Intanto emergono i particolari sull’arresto in Bolivia. Lo ha tradito la voglia di camminare: «errori non ne ha fatti, la sua latitanza era ben organizzata anche se probabilmente era stanco della sua fuga. Forse la sua unica debolezza, quella che gli è stata fatale, è stata la voglia di farsi lunghe passeggiate nel quartiere in cui si era nascosto». Gli ultimi istanti da uomo libero di Cesare Battisti emergono dal racconto di Emilio Russo e Giuseppe Codispoti, uno primo dirigente dell’Interpol l’altro vicequestore dell’Antiterrorismo, i due uomini della Polizia che gli hanno dato la caccia negli ultimi due mesi.
Russo e Codispoti sono gli agenti che ieri erano alla destra e alla sinistra di Battisti quando è sceso dall’aereo che lo ha riportato in Italia. I due erano in Bolivia dal 6 gennaio, due giorni dopo l’ultimo segnale emesso dal telefonino dell’ex terrorista dei Pac. Dal 4 gennaio quel cellulare è rimasto muto, ma ha lasciato una traccia: due quartieri residenziali della terza cerchia di Santa Cruz de la Sierra, Urbarì e Santa Rosita.
E da qui i poliziotti hanno cominciato a cercare. Grazie all’analisi dei tabulati di quel telefono sono state circoscritte una serie di aree e sono iniziati gli appostamenti.
«Abbiamo fatto un’analisi del territorio vecchia maniera - dice Codispoti - andando a bussare porta a porta». «Abbiamo lavorato giorno e notte con i colleghi boliviani - conferma Russo - usando il vecchio metodo tradizionale. Siamo tornati indietro di 30 anni per fare i pedinamenti, senza alcun ausilio della tecnologia». La difficoltà più grande, dicono, è stata di muoversi in un territorio dove chiunque avrebbe potuto individuarli. «Due occidentali si riconoscono subito, qualcuno avrebbe potuto parlare, dovevamo fare presto».
Gli appostamenti danno il risultato sperato.
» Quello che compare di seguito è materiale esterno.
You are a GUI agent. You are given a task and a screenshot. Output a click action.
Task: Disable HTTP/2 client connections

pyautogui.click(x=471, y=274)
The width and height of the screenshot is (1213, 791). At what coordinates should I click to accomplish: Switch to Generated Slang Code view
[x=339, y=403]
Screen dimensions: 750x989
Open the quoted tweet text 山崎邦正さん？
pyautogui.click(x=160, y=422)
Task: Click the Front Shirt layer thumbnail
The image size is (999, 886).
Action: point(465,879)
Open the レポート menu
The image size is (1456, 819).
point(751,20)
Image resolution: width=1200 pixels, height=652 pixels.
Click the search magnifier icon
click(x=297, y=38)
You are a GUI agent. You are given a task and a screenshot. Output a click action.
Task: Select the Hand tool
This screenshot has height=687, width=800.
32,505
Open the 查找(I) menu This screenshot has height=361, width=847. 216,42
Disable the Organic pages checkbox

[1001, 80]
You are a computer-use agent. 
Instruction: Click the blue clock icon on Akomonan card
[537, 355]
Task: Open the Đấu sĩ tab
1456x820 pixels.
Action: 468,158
Sabato pomeriggio Battisti viene agganciato. Sta facendo una delle sue passeggiate, come aveva rivelato il telefono. «Lo abbiamo filmato - racconta ancora Codispoti - mentre lui continuava a camminare, abbiamo ottenuto la corrispondenza e alla fine l’abbiamo fatto fermare». «Battisti è stato fermato per un controllo e portato negli uffici, non ha reagito in maniera scomposta, non pensava ci fossero italiani. Poi lì ci siamo fatti vedere e abbiamo svelato il vero motivo del controllo. Lui ha capito e c’è rimasto male.
È crollato sulla sedia, consapevole di dover passare lungo tempo in carcere».
Quando lo hanno preso Battisti aveva una carta di credito Visa, un’agenda con foglietti e annotazioni, patente, carta d’identità, tessera sanitaria e codice fiscale brasiliani. E ora quella carta di credito e quell’agenda, assieme al suo cellulare, sono sulla scrivania del capo del pool antiterrorismo della procura di Milano Andrea Nobili e potrebbero consentire di ricostruire ulteriori dettagli della latitanza e, soprattutto, la rete che lo ha protetto in questi mesi. Potrebbe coinvolgere vecchie conoscenze italiane dell’ex terrorista dei Pac.